Tuesday, August 12, 2014 at 6:29PM
NATHANIEL R in Best Actress, Hit Me With Your Best Shot, Liz Taylor, Montgomery Clift, Oscars (50s), Suddenly Last Summer, Tennessee Williams

This is an episode of Hit Me With Your Best Shot

"Suddenly... last summer" is spoken so often in Suddenly Last Summer (1959), Joseph L Mankiewicz & Gore Vidal's adaptation of Tennessee Williams play, that it starts to take on a kind of trancy grandeur. The actresses retreat inward, psychologically, in the thrall of their own theatricality, the overheated jungles of art direction around them, and surely their good fortune to be playing Tennessee Williams characters.

my favorite scene in the film

To a minor degree the repetition of "suddenly...last summer" is not unlike the effect of Rita whispering "Mulholland Drive" like an incantation in Mulholland Dr. The comparison seems apt since both films are batshit crazy sexually charged nightmares in which a beautiful brunette has selective amnesia issues.  But let's not drift away to 2001. We stay in 1959. And two beautiful brunettes is exactly what I want to talk about since Montgomery Clift and Elizabeth Taylor loom large in my own movie fantasies, as two of my all time favorite actors. 

Suddenly Last Summer might seem dated in some respects as psychological films often do as science progresses but Elizabeth Taylor's star power hasn't aged a day. She's impossible to look away from and aces the tricky role of Catherine Holly, a woman who is fully sane but goes a little mad sometimes... and not just from the PTSD she's clearly suffering. Taylor is a smart enough actress to go for gray shadings in both Catherine's sexuality and psychology even when the gorgeous lighting by the Oscar-winning cinematographer Jack Hildyard (The Bridge on the River Kwai) is so high contrast and her monologues go so extremely black (the absence of memory) or white (the blazing white beach where her trauma began).

more after the jump

best shot

The beach was very white. Oh how the sun burned. It was like the eye of God watching us, burning, burning.
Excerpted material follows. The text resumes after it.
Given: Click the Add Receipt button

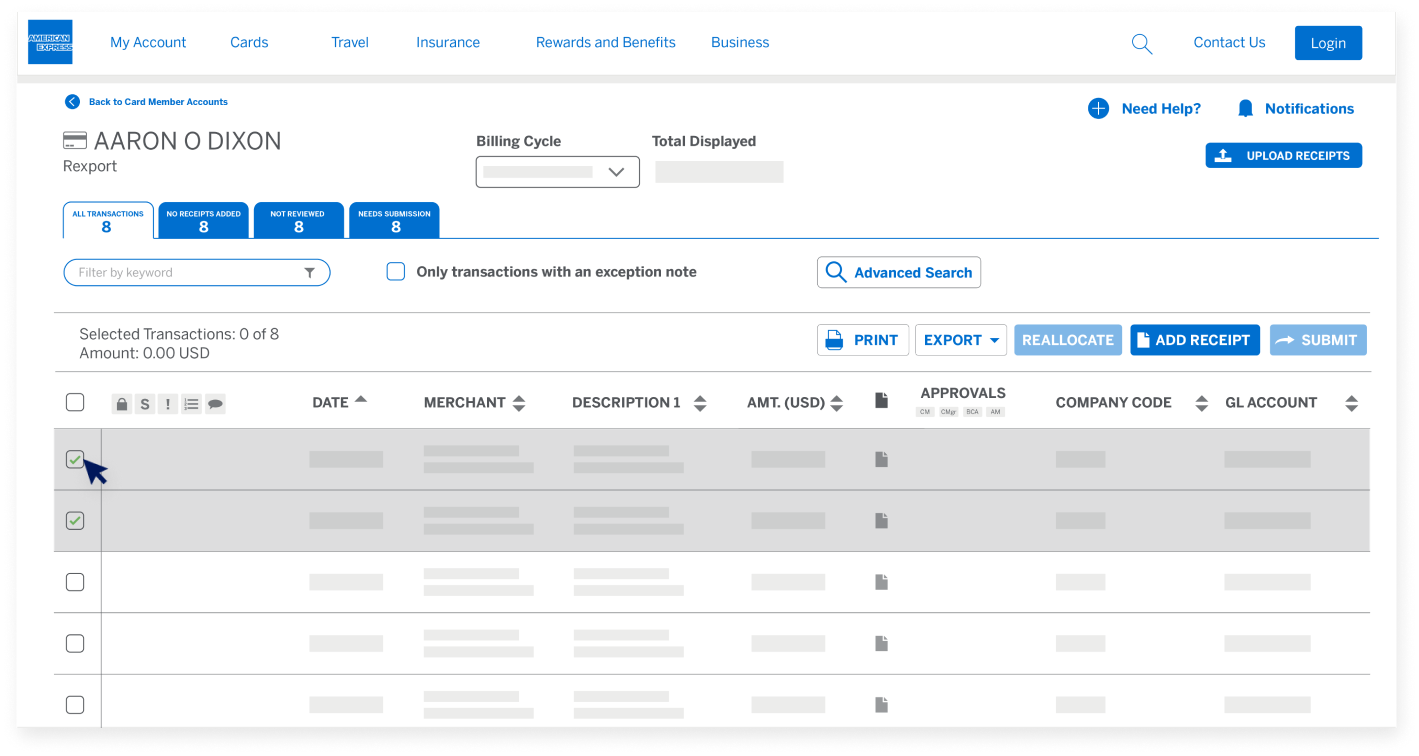Looking at the screenshot, I should (x=1194, y=340).
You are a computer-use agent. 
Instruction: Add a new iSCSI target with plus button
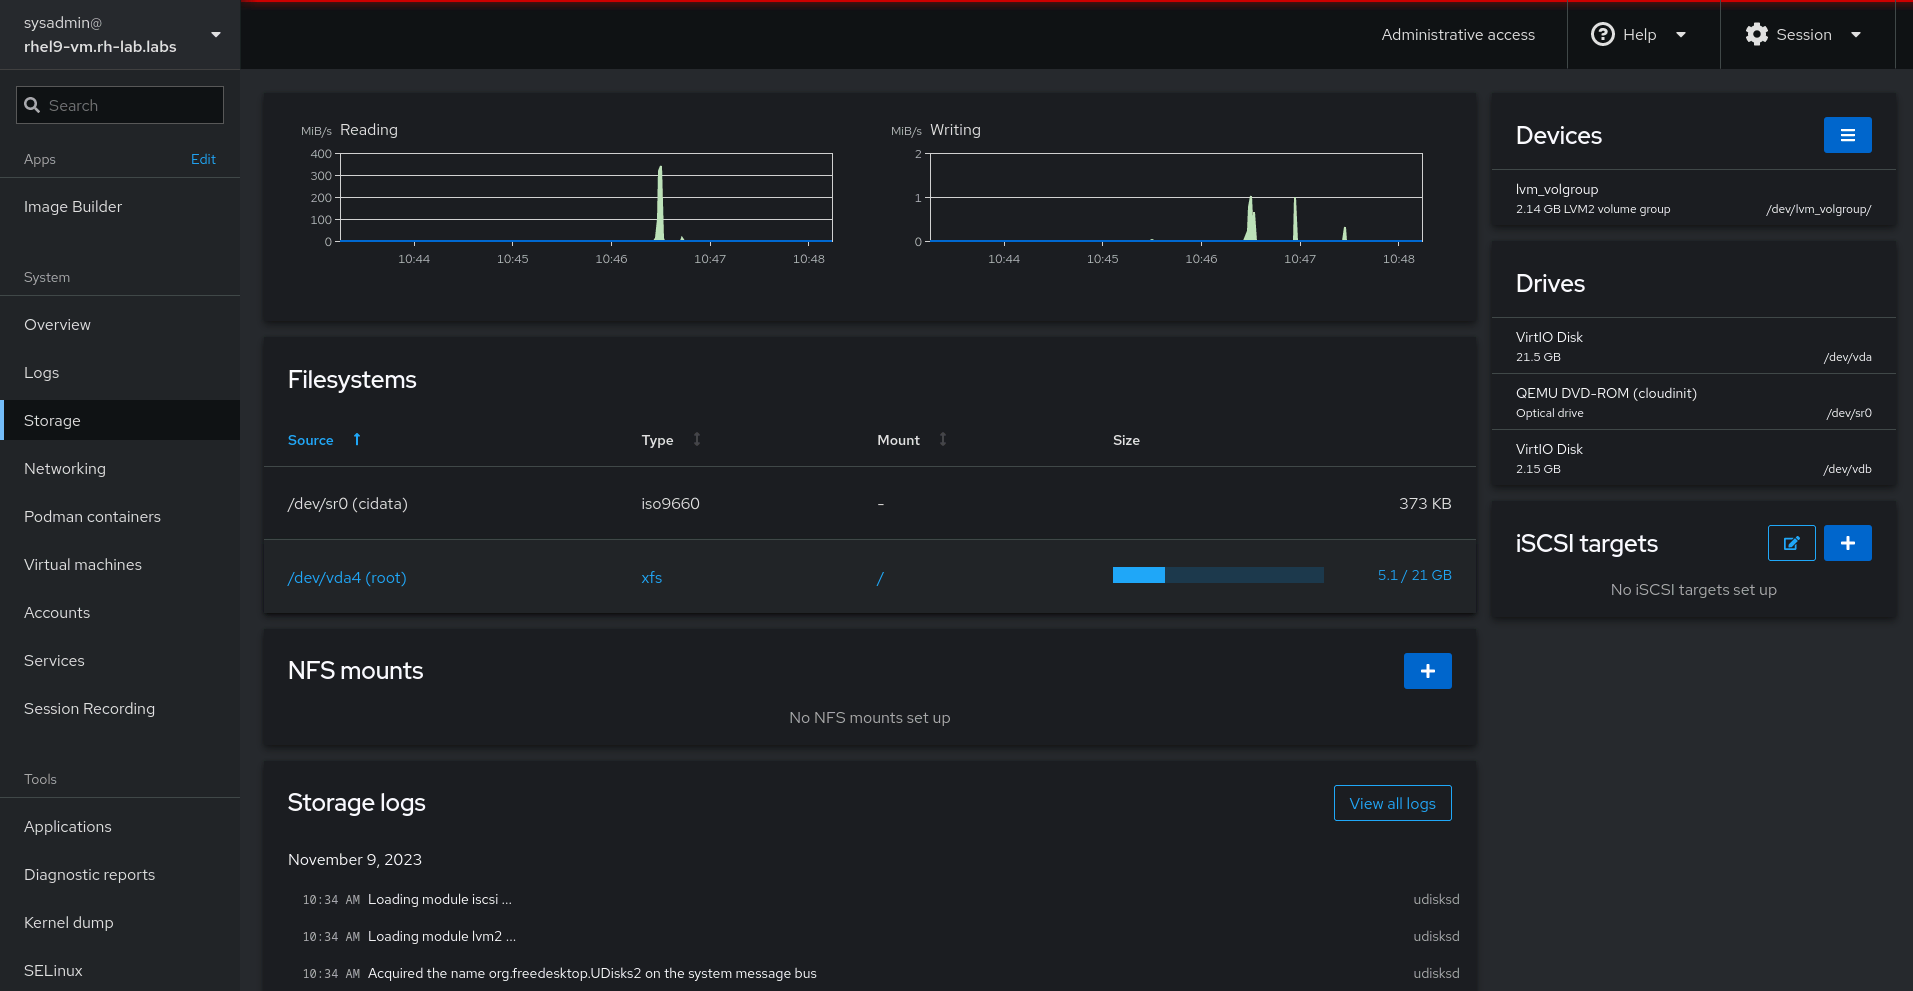pos(1847,543)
There was no air that day. The sun had burned up all the air. Outside it was like inside a furnace.

And then they came...

This image seizes me. Elizabeth in the sun; Monty eclipsed. 
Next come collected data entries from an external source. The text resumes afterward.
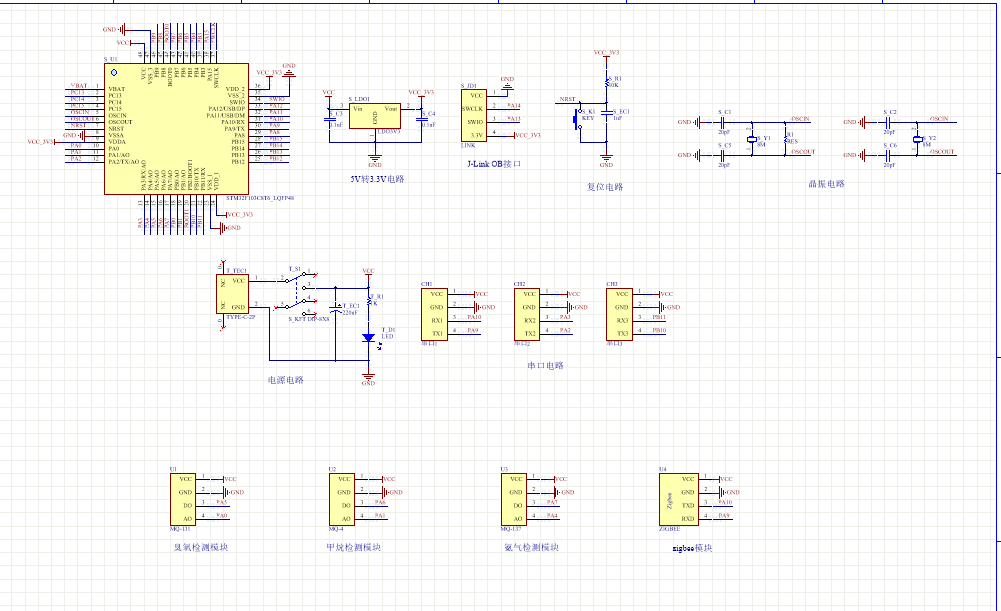Click the blue LED symbol T_D1
Screen dimensions: 1001x611
point(368,338)
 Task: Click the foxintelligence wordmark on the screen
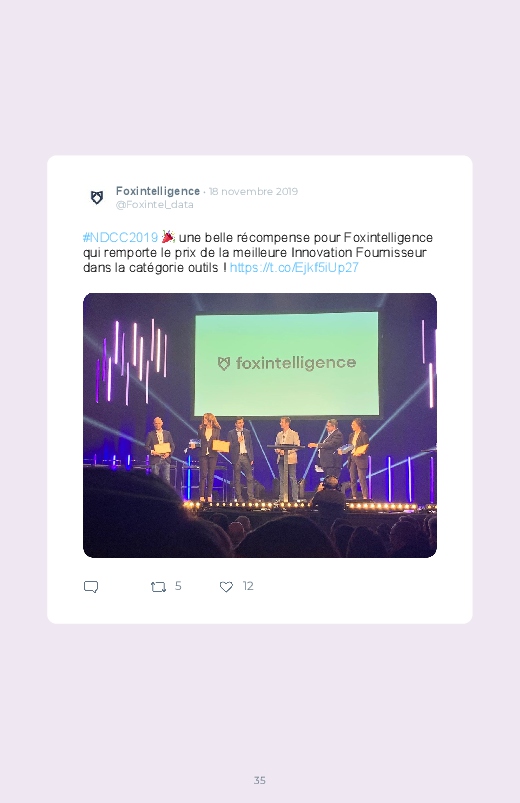[296, 363]
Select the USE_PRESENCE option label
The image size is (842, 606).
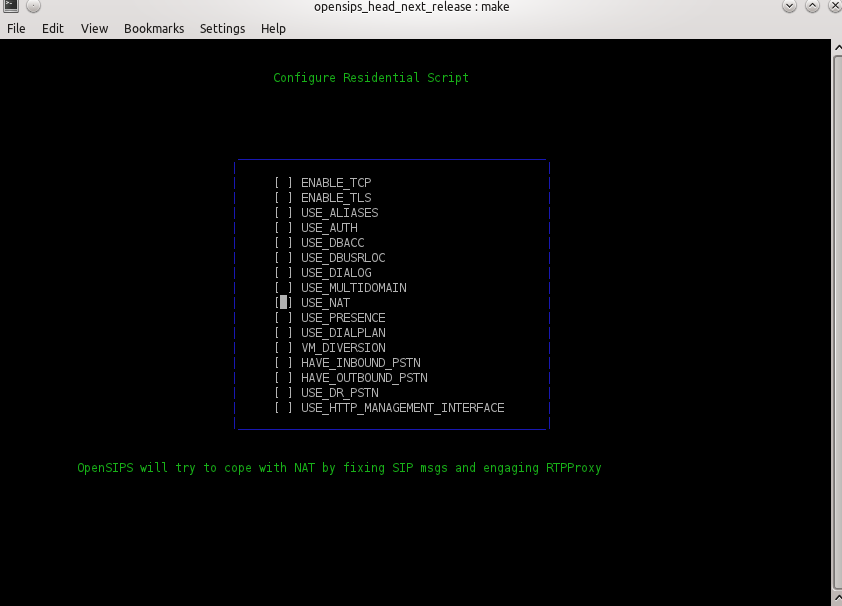[x=342, y=318]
Which you might say is true of the movie. Both Actresses were Oscar nominated but Monty is constantly overshadowed. I'd argue that his is this adaptation's most difficult role because there's so much less to work with that it's easy to disappear as the surgeon ricochet's between two madwomen. He's best in this, his first scene with Liz; they loved each other dearly offscreen and their chemistry always blazed. It's a long duet in which he coaxes her towards memory and they flirt and spar not a little. The structure of the scene will be somewhat mirrored in the film's climax, Catherine's memory returned.

By contrast Monty practically disappears in his scenes with Katharine Hepburn, where he goes frustratingly blank even when the role suggests so much more than he's giving, particularly in Violet's insistent refrain that he is like Sebastian, her dead (gay) son, in this way or, undoubtedly, that. 

runner up images after the jump if you're a completist or so inclined to consider more options...

the best shot of Monty in the movie - recalling his psychological games via shadows

"blondes were next on the menu" - LOVE this monologue

Great moments in cinematography AND art direction

Catherine's future? Into the snake pit. (Bronze Medal)RUNNER UP BEST SHOT. SILVER MEDAL

I could write a 1000 words on each of these images, probably. I can't shut up when it comes to Tennessee Williams plays and movies. There is SO much to say and perhaps I'll say it later if you're interested. But time is short tonight.